December 22, 2015
A new collaboration of former mayors and elected officials from St. Louis County will look to balance the role of smaller municipal governments in the area with those in the greater St. Louis region.
CitiesStrong is a nonprofit designed to examine the role of smaller municipal governments as well as one which fosters collaboration between them to work out various problems. Nearly all members of the organization are former city officials, including organization Vice President Jim Brasfield, who has served as an elected official in Crestwood for 24 years.
“Our group believes that there are obvious problems that exist in cities large and small,” he said. “Every city has problems. We think the collaborative process is the best way to work out problems rather than it be dictated from Jefferson City or the County government building in Clayton.”
Brasfield says that while these officials no longer run the day-to-day operations of government, they still have a passion for serving their communities.
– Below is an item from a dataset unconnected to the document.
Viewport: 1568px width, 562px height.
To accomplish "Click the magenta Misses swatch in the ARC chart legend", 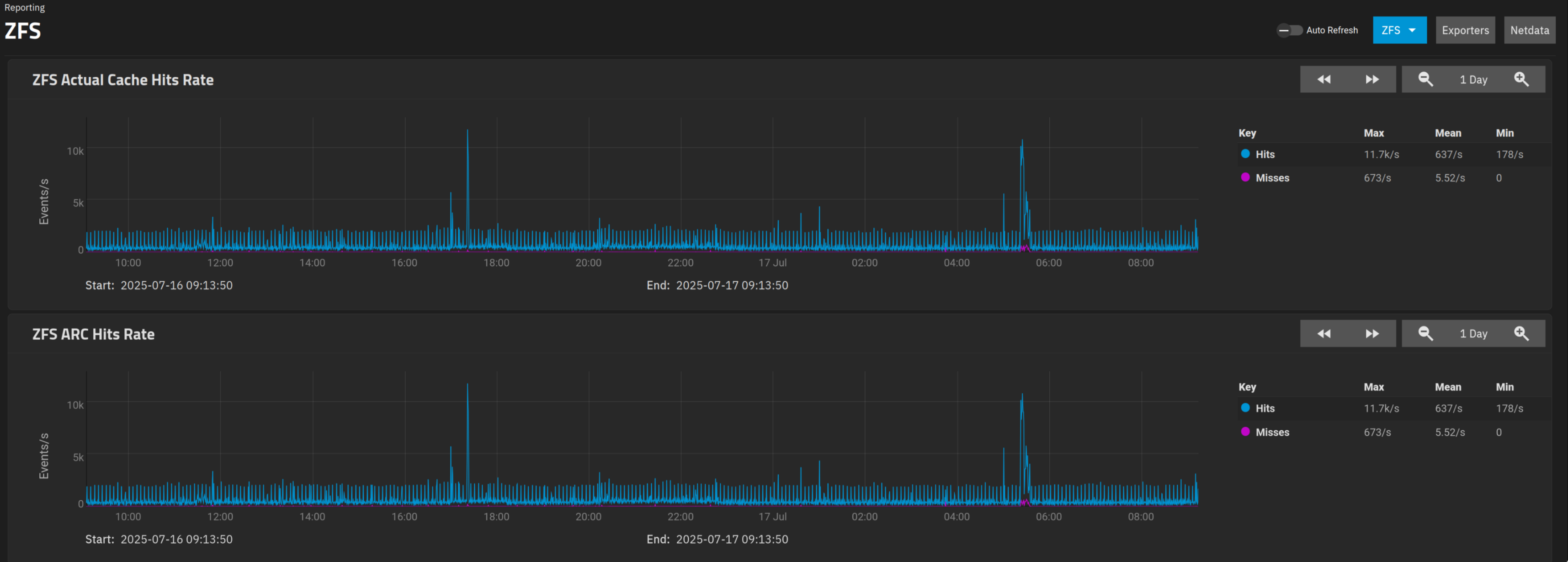I will tap(1245, 432).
Now that they are outside of the system, he believes it will allow the group to see a long-term, wide-lens angle that they could not see before.
“We think we have the experience to do these sorts of things,” he said. “We feel we have something to offer in terms of perspective.”
CitiesStrong plans to accomplish their agenda with collaboration between local governments, research into various problems plaguing St. Louis municipalities and more cultural and regional institutions, like the Great Rivers Greenway.
Brasfield, as well as president Bert Gates, and the rest of the group believe that people appreciate the accessibility of smaller, local governments. This group could be seen as a response to legislators and others looking to consolidate municipalities while still taking steps to solve abusive governments in some cities.
“In the face of some who say we ought to have just one big government, we think the system of governments that exists in St. Louis County is a viable government,” Brasfield said. “If we did away with all cities, massive consolidation, what would be lost in terms of the average citizen would be the way to relate to the government that’s closest to them. People like to have a local government that’s providing the fundamental kinds of services.”
First and foremost, though, the initiative is about strengthening the network of municipal governments to make them more successful at their intended purpose.
“We have cultural institutions, truly regional assets, which are governed and funded through regional collaboration,” Gates said. “CitiesStrong members are united in our belief that regional collaboration works, and it works best with strong and willing municipal partners.”